- **Soal singkat**
Sajikan setiap baris dari daftar di bawah ini sebagai larik JSON berisi string, satu string untuk tiap baris, dengan melewatkan baris kosong. Jangan sertakan gambar dalam jawaban.

[Entri data hasil ekstraksi]
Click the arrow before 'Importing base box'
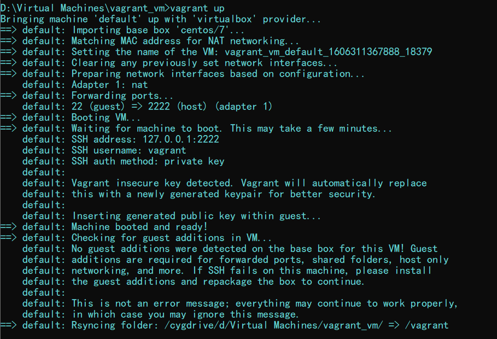 coord(8,30)
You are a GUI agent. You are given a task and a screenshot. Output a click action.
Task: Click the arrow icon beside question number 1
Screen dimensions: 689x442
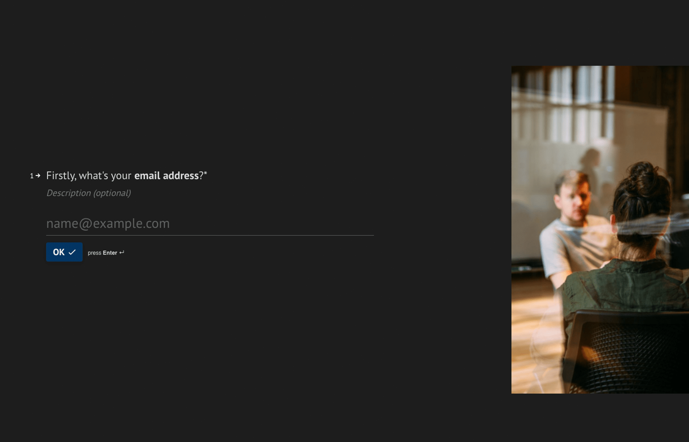coord(38,176)
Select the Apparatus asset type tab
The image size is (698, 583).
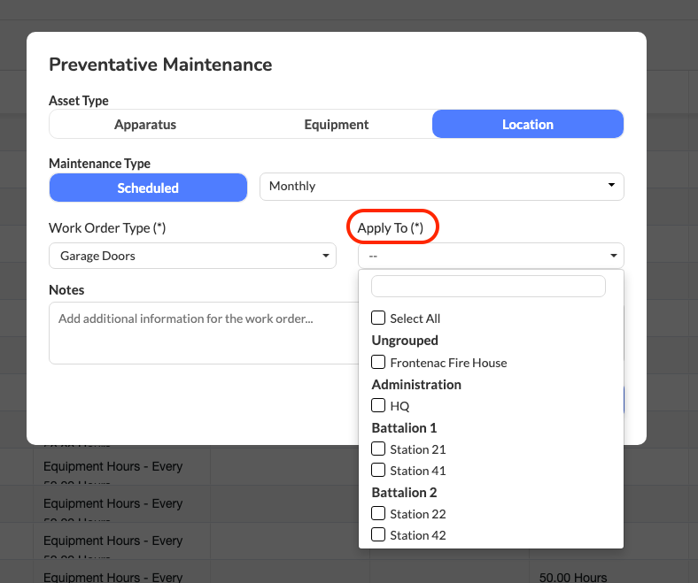pyautogui.click(x=145, y=125)
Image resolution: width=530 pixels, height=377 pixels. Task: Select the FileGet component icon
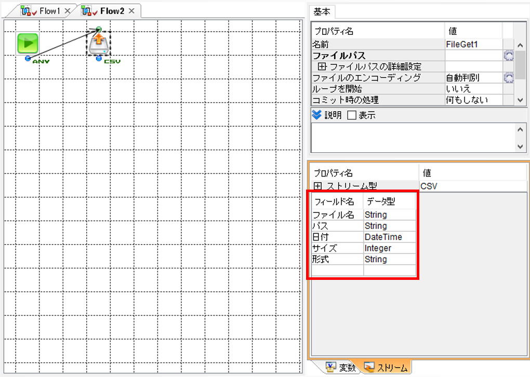click(99, 44)
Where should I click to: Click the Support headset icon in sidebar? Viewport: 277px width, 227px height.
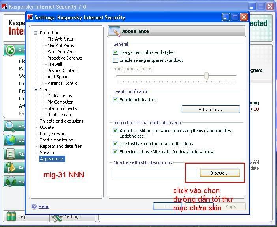click(x=10, y=181)
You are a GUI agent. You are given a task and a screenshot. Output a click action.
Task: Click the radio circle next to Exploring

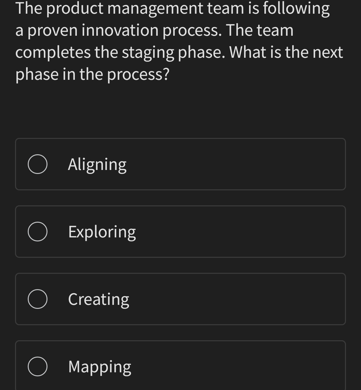pyautogui.click(x=37, y=231)
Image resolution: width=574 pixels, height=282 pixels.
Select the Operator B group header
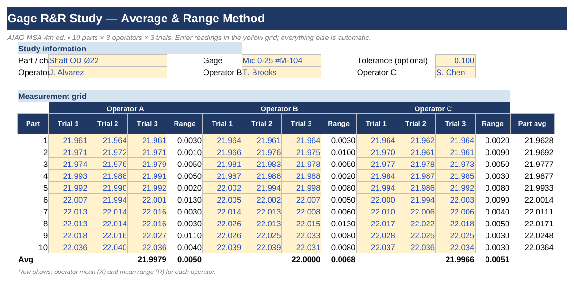pos(279,108)
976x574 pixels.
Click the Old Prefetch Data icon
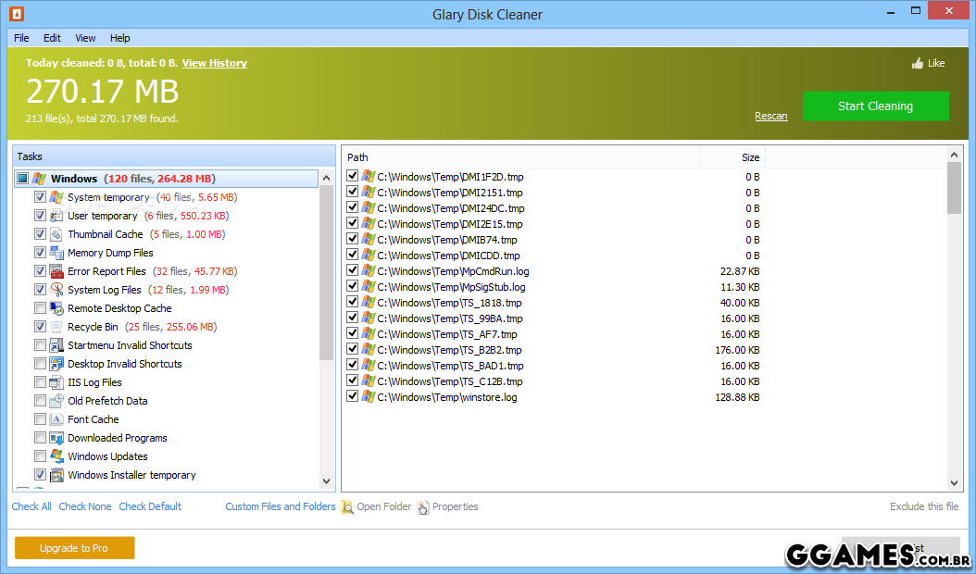click(x=56, y=401)
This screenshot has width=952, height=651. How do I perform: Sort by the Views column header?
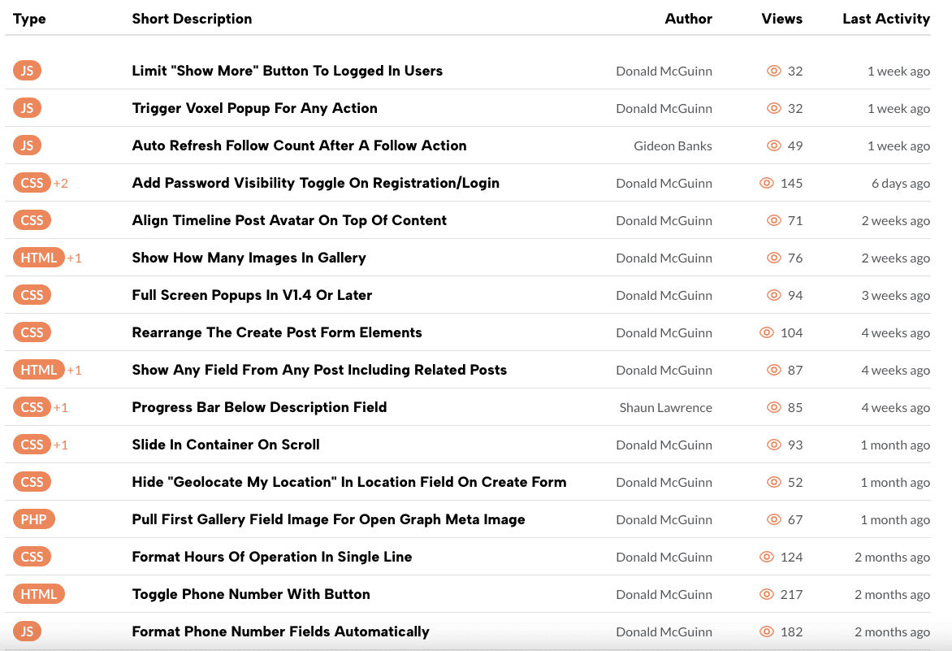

- **Jawaban akhir**
[
  "Click the arrow before 'Importing base box'",
  " coord(8,30)",
  "You are a GUI agent. You are given a task and a screenshot. Output a click action.",
  "Task: Click the arrow icon beside question number 1",
  "Screen dimensions: 689x442",
  "coord(38,176)",
  "Select the Apparatus asset type tab",
  "The image size is (698, 583).",
  "pyautogui.click(x=145, y=125)",
  "Image resolution: width=530 pixels, height=377 pixels. Task: Select the FileGet component icon",
  "click(99, 44)",
  "Where should I click to: Click the Support headset icon in sidebar? Viewport: 277px width, 227px height.",
  "click(x=10, y=181)",
  "You are a GUI agent. You are given a task and a screenshot. Output a click action.",
  "Task: Click the radio circle next to Exploring",
  "pyautogui.click(x=37, y=231)",
  "Image resolution: width=574 pixels, height=282 pixels.",
  "Select the Operator B group header",
  "pos(279,108)",
  "976x574 pixels.",
  "Click the Old Prefetch Data icon",
  "click(x=56, y=401)",
  "This screenshot has width=952, height=651. How do I perform: Sort by the Views column header?"
]